┌──

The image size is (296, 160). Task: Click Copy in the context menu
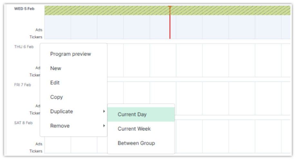pyautogui.click(x=56, y=97)

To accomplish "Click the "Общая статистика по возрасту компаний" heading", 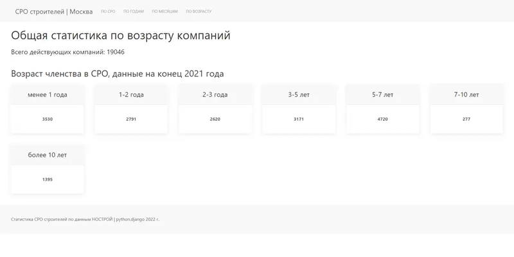I will (121, 35).
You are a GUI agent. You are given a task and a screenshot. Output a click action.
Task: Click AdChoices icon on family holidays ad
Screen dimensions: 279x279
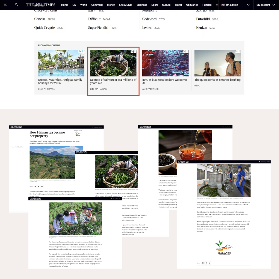coord(80,52)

└──

Given exercise – Convert the part of the data that runs from the line containing "You are a GUI" through the end of the data into a JSON list of strings, one string per line, with blank lines omitted and pictures left out.

Worked solution –
[
  "You are a GUI agent. You are given a task and a screenshot. Output a click action.",
  "Task: Click AdChoices icon on family holidays ad",
  "Screen dimensions: 279x279",
  "coord(80,52)"
]